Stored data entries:
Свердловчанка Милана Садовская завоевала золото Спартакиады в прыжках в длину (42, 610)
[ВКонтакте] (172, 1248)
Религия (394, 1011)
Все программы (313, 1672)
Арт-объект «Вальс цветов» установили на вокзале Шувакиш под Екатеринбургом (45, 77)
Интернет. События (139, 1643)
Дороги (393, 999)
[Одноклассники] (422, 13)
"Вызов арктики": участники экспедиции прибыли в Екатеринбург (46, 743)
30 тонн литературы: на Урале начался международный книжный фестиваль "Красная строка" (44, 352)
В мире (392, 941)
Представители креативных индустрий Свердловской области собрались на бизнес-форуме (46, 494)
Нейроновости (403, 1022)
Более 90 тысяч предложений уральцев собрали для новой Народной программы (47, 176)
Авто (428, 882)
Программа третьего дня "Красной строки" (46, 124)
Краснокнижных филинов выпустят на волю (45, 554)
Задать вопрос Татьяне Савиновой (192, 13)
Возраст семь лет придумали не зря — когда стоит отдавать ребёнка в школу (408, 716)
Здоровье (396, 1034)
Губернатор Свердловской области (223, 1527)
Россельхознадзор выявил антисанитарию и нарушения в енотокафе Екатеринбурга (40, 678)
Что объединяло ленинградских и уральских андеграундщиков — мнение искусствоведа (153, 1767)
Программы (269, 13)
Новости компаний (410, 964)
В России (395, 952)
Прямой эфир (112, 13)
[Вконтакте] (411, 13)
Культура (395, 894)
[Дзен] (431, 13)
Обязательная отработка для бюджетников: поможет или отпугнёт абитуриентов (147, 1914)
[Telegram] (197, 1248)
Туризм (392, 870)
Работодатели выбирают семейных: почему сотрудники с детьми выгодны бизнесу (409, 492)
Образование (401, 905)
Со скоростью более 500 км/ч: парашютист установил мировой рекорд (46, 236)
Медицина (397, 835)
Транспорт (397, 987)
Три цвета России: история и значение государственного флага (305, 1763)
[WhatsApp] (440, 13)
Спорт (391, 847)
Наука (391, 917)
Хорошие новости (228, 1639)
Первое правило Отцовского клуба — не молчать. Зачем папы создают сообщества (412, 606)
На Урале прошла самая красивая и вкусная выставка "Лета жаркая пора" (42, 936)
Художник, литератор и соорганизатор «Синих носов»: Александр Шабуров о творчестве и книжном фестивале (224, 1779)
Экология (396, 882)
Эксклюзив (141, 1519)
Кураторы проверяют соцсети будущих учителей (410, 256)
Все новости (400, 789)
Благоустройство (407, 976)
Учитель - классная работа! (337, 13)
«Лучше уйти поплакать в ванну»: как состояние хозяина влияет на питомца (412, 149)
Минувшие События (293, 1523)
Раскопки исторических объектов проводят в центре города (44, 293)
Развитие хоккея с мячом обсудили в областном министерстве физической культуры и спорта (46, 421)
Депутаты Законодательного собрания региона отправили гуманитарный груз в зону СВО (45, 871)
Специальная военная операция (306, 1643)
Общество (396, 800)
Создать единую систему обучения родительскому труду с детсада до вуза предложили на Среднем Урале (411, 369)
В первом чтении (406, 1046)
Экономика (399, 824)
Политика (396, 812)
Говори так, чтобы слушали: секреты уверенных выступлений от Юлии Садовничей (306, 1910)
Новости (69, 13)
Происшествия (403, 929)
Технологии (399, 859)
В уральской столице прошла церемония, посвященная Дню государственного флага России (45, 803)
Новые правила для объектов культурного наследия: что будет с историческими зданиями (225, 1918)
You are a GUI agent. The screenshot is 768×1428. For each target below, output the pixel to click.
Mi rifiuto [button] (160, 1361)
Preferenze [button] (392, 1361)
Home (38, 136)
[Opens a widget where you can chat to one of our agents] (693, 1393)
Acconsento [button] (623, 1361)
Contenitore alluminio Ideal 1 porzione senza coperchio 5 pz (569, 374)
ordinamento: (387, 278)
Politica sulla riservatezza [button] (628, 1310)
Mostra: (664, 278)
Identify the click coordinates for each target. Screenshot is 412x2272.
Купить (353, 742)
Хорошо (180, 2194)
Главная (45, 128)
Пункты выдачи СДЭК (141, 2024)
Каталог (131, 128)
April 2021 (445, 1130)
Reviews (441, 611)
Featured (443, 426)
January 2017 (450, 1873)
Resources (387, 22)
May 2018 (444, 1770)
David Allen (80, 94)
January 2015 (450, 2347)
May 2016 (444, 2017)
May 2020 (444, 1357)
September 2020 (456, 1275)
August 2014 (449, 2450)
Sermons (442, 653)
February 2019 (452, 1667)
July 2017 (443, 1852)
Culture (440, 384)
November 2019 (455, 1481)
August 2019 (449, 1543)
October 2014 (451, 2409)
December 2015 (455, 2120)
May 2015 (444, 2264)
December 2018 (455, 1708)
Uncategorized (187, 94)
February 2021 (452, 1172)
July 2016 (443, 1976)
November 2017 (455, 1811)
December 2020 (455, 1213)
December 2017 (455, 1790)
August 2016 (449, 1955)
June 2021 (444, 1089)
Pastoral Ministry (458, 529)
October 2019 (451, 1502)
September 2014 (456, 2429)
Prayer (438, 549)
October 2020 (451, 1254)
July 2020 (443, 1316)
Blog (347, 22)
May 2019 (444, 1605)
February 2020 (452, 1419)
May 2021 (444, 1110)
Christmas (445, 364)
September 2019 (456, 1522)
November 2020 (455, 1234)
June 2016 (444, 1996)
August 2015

*Brief:* Retrieve all lines from the data that contain the string "России".

*Exercise output:*
В России (395, 952)
Три цвета России: история и значение государственного флага (305, 1763)
В уральской столице прошла церемония, посвященная Дню государственного флага России (45, 803)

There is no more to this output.